6. The method according to claim 1, characterized in that commands
for the adjustment motions of the material removing laser are
issued based on position points of the clear varnish-coated outer
surface of the flow body to be texturized, wherein an ultrasound
rangefinder is used in an ultrasound removal measurement to
determine the position points as points having a predetermined
position for the outer surface of the clear varnish coating, and a
desired path for the adjustment motions of the material removing
laser is determined from these position points, and commands are
issued to the material removing laser so as to move it along the
desired path.
7. The method according to claim 6, characterized in that the
ultrasound rangefinder traverses desired paths along the surface of
the flow body to be texturized, and that, at positions of the
ultrasound rangefinder, the respective position and the distance of
the ultrasound rangefinder or a reference point of the latter from
the outer surface of the flow body to be texturized is determined,
and that the respective position and the respective distance are
used to ascertain a desired position and desired distance for the
adjustment motion of the material removing laser, and that commands
are issued to the adjustment device of the material removing laser
in such a way that, while executing the adjustment motion of the
material removing laser, the desired distances are corrected based
on a laser distance measurement to adjustment positions with a
respectively predetermined distance that is predetermined for
executing the material removing process.
8. A method for manufacturing a flow body with a desired surface
texturization in order to optimize its resistance, comprising:
applying a color varnish to color the outside of the flow body
surface, at least on the primary surface areas of the flow body,
and applying a coat of clear varnish on at least the primary
surface areas of the flow body, wherein the color varnish and clear
varnish are applied over the entire surface of the flow body,
including the windows, optionally recessed access openings and
recesses for accommodating parts, components and/or sensors on the
outside of the flow body, hardening the coating of clear varnish by
exposing it to infrared radiation, milling the desired surface
texturization out of the clear varnish coating of the clear varnish
applied to windows in such a way as to completely mill off color
varnish and clear varnish present on the windows.

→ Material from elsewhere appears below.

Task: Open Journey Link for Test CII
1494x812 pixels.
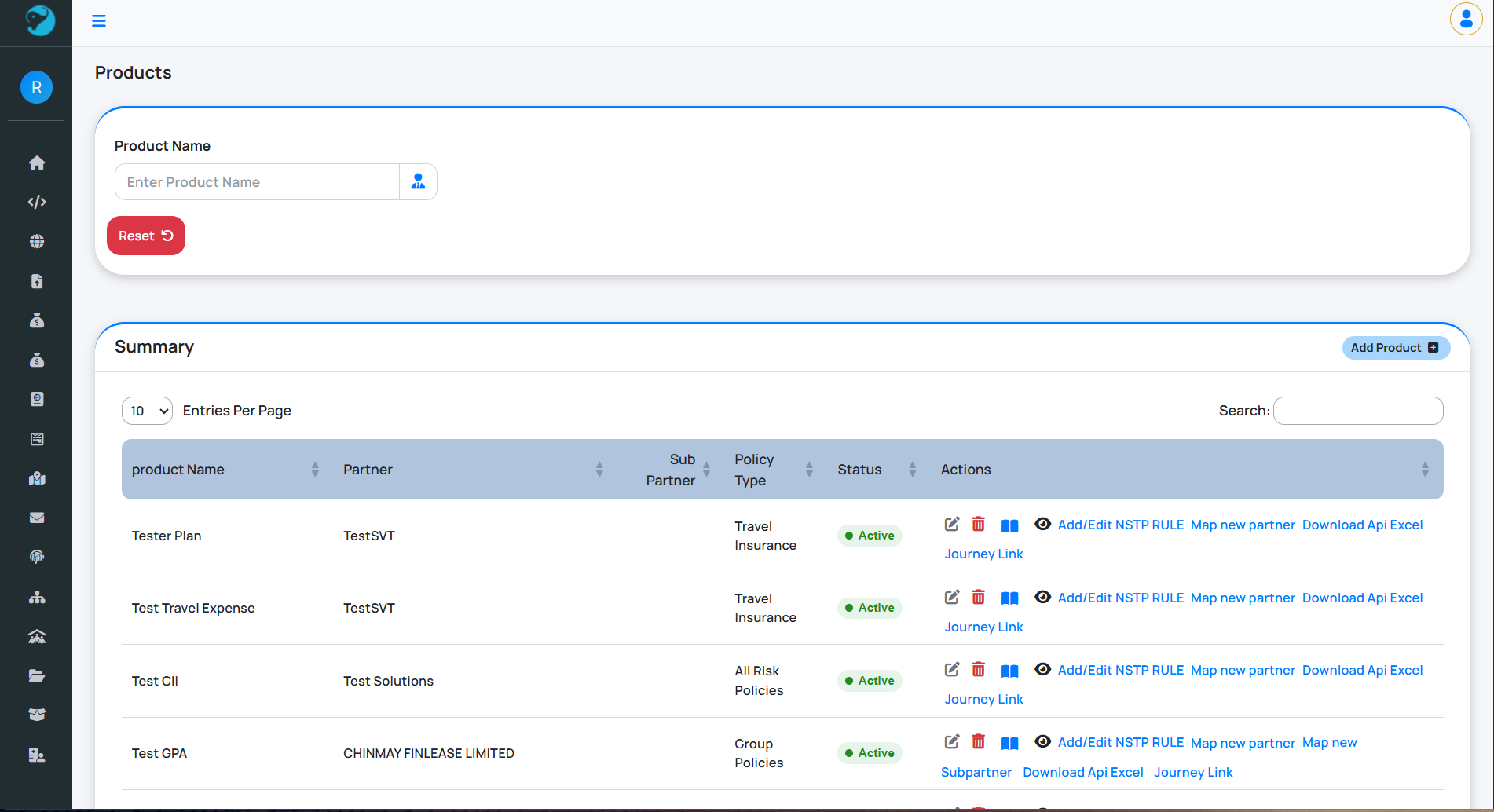Action: 983,699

9. The method according to claim 8, characterized in that the flow
body to be provided with a desired surface texturization is a
watercraft, such as a ship, a surface vehicle, an aircraft or a
constituent of such a vehicle with a flow surface provided for
exposure to an incoming flow.
10. A laser material removing device for creating a desired surface
texturization on a coated flow body in order to optimize its
resistance, with the laser material removing device exhibiting:
anominal flow body model module for storing prescribed nominal flow
body model data, which describe the outer shape of the flow body,
including the desired surface texturization, a laser rangefinder
for determining real surface points of the real flow body, a flow
body data correction module functionally connected with the laser
rangefinder, with a function for correcting the prescribed nominal
flow body model data to real flow body data for the outer shape of
the real flow body with the desired surface texturization to be
created, a material removing laser for generating the desired
surface texturization on the flow body, a desired path determining
function to determine a desired path as a setting for the
adjustment motion of the material removing laser along the flow
body in order to generate the desired surface texturization,
wherein the desired path determining function ascertains the
desired path based on the real flow body data, and a command output
device for issuing commands to the material removing laser, which,
based on the real flow body data for the outer shape of the real
flow body, generates command signals for moving the material
removing laser along the desired path, via which the material
removing laser is moved in a predetermined way over the flow
surface to mill the desired surface texturization out of the clear
varnish coating.
11. The laser material removing device according to claim 10,
characterized in that the flow body is a watercraft, such as a
ship, a surface vehicle, an aircraft or a constituent of such a
vehicle with a flow surface provided for exposure to an incoming
flow.
12. The laser material removing device according to claim 10,
characterized in that the laser material removing device exhibits a
texture forming command output device, with which the laser beam is
adjusted with respect to direction and intensity as the material
removing laser is guided along the desired trajectory, so as to
create the desired surface texturization.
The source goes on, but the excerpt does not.